Each line of the data below between the one containing "Screen dimensions: 646x364" and the one containing "the Show Draw", both included, is to be repeated exactly. Please omit pictures.

- _STORED DATA_
______
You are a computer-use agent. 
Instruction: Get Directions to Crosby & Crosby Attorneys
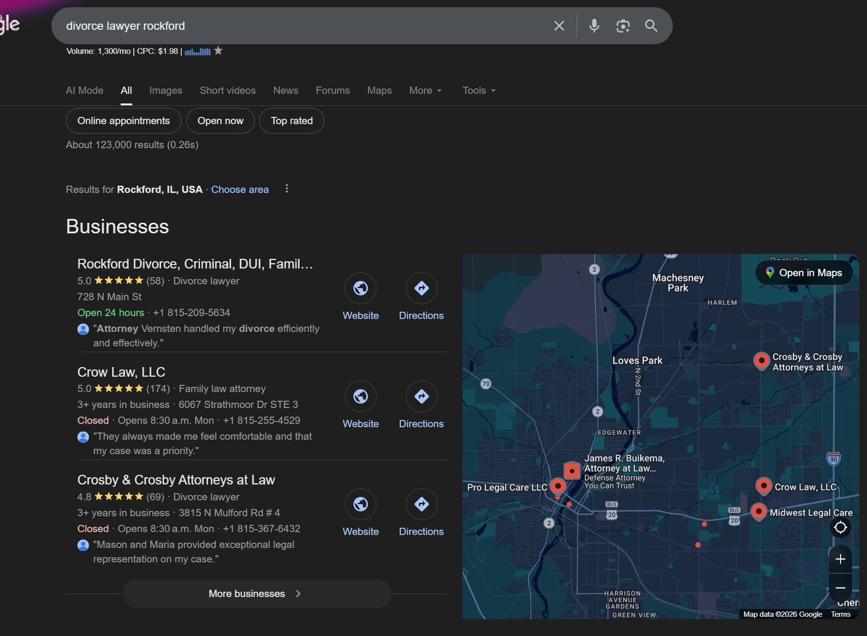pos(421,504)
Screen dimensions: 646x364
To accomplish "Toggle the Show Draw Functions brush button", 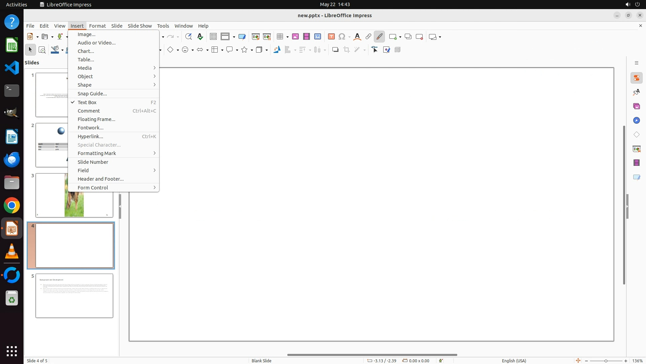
______
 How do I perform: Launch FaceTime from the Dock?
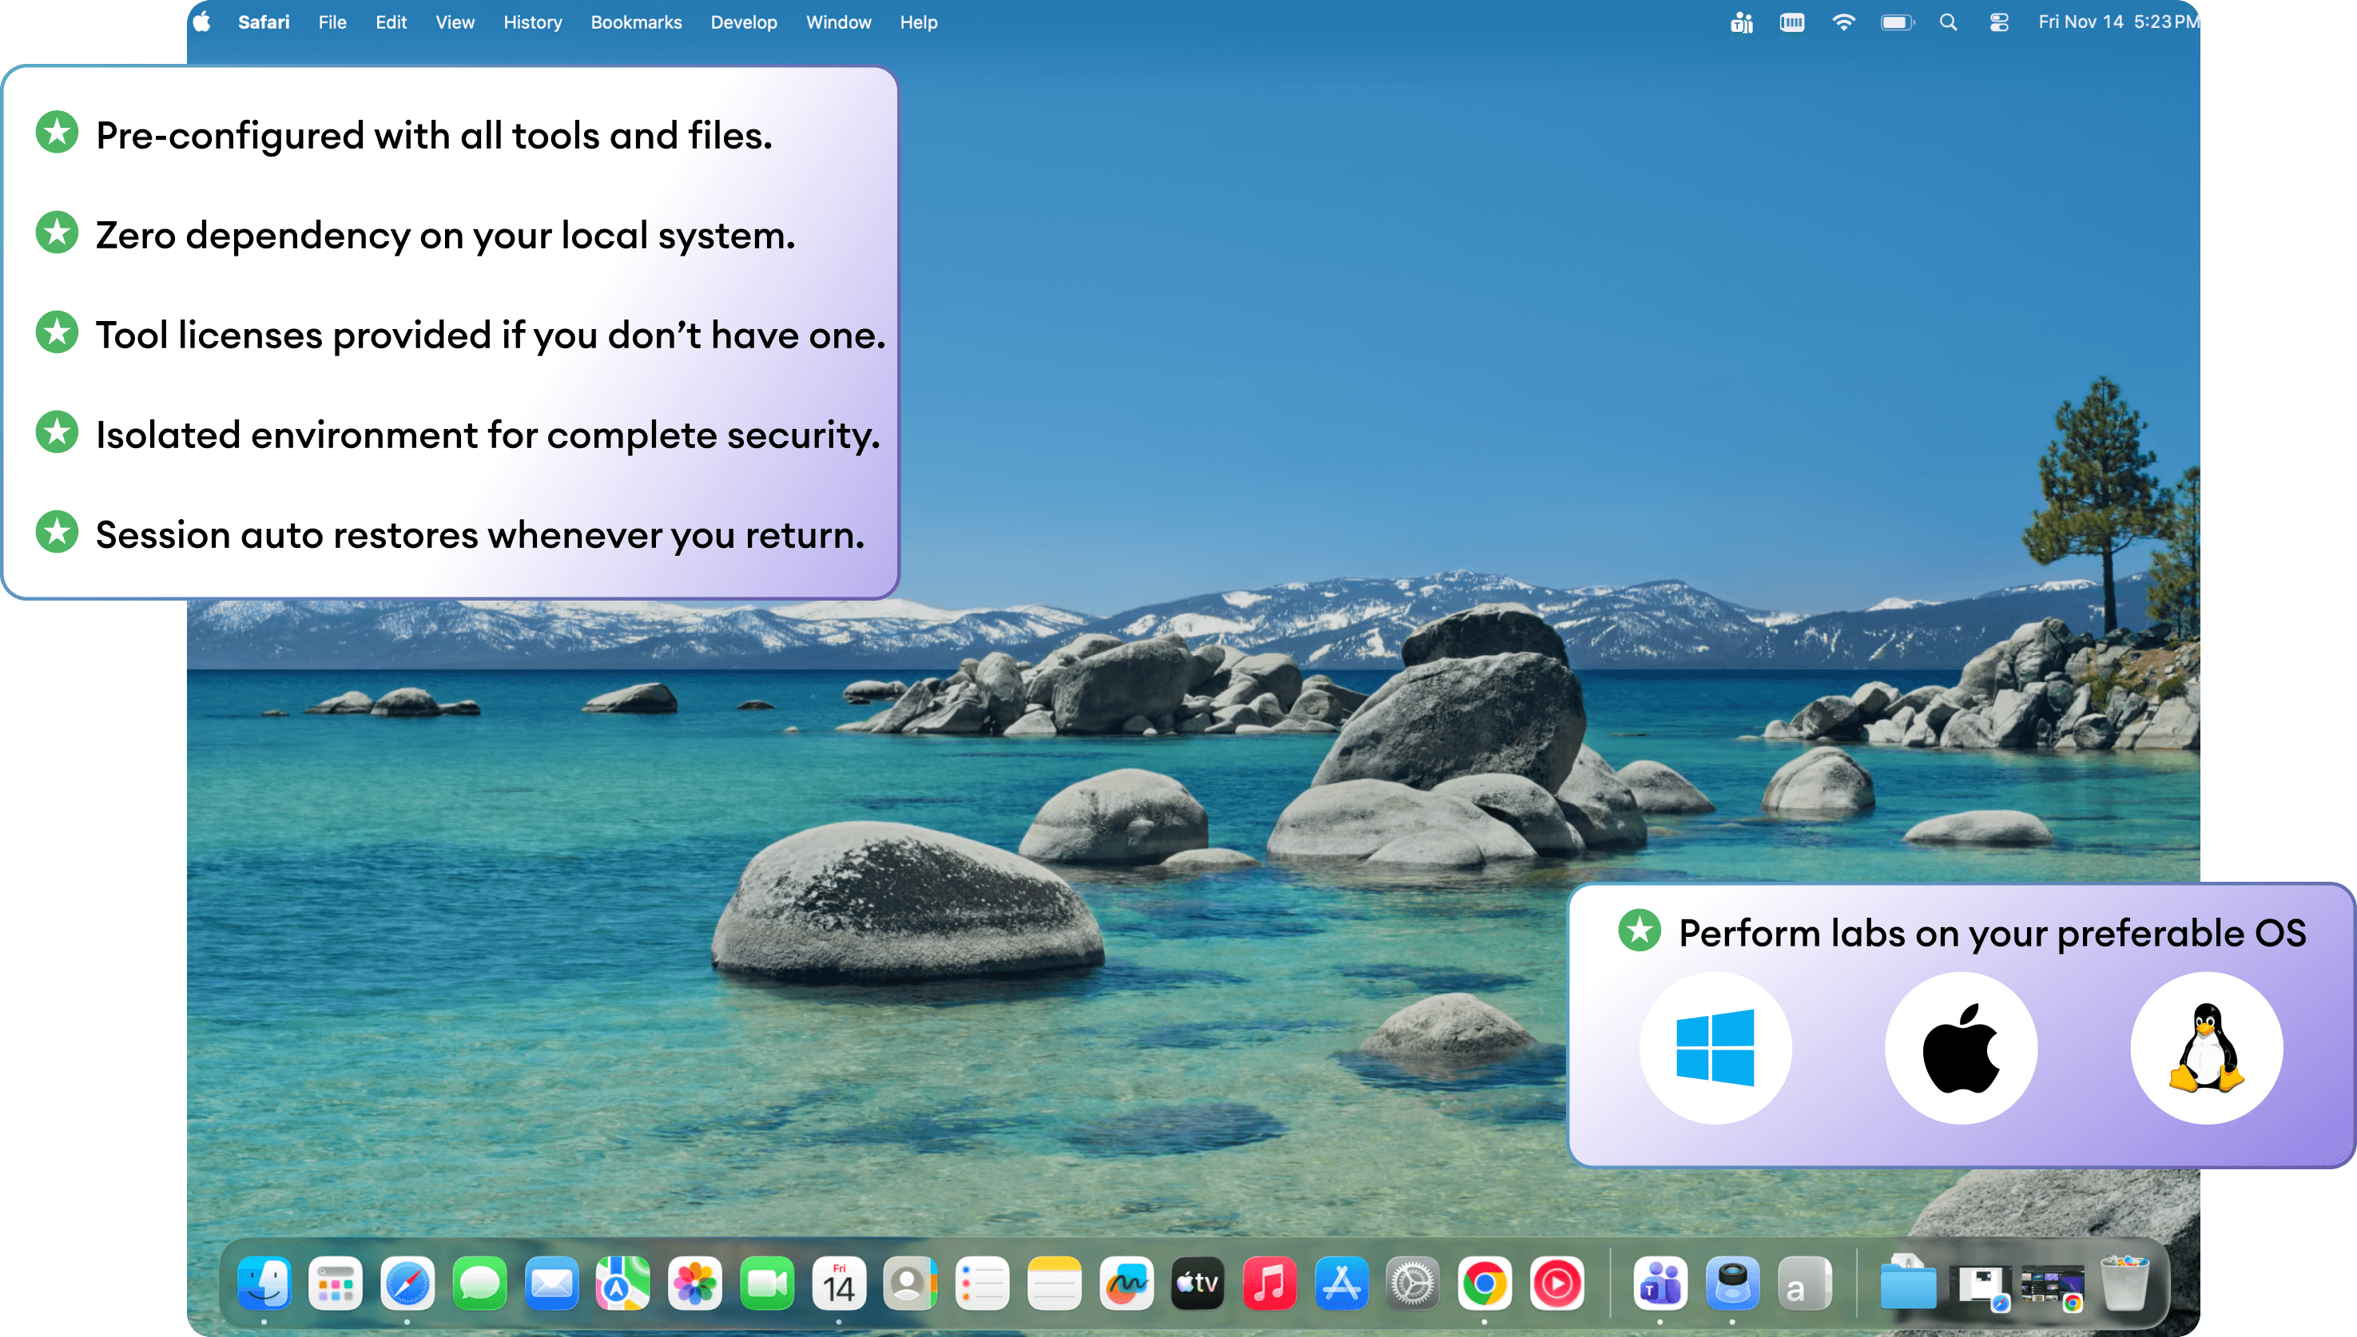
______
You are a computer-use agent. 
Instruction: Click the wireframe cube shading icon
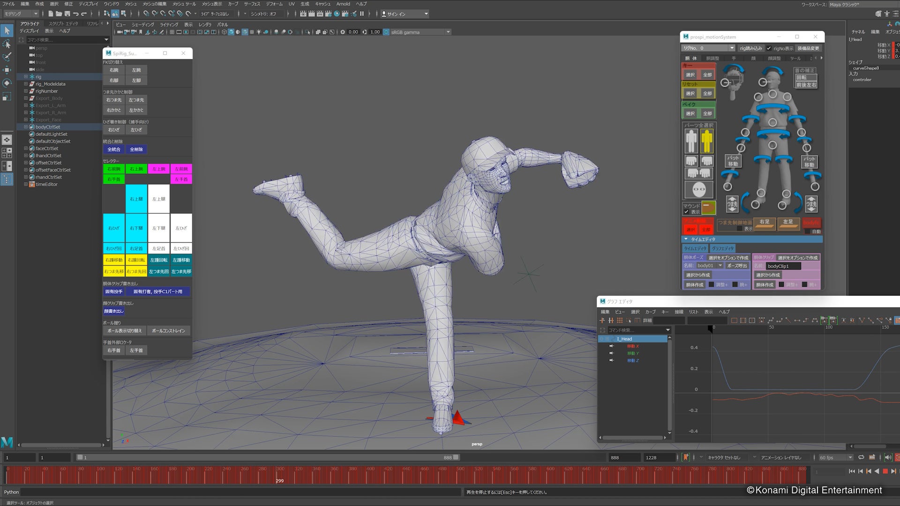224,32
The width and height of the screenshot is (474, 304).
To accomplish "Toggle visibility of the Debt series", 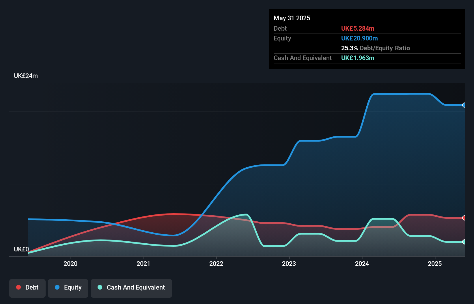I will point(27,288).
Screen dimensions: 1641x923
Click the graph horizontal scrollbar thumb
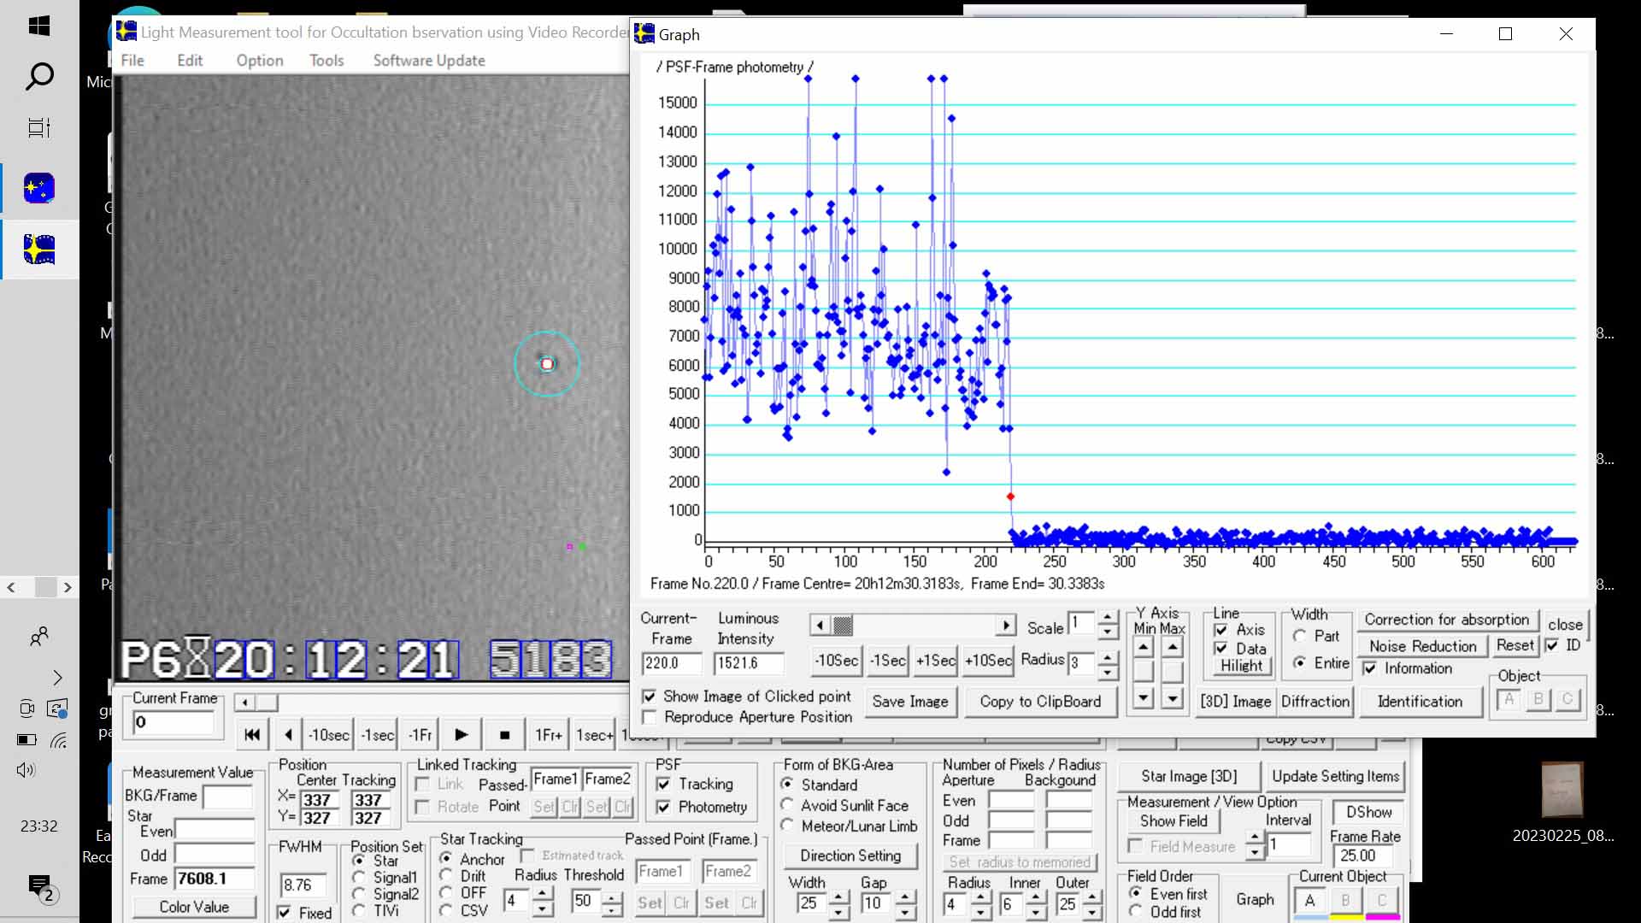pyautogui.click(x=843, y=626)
______
- _SOLUTION BELOW_
Screen dimensions: 646x364
To accomplish "Toggle the Show Draw Functions brush button", 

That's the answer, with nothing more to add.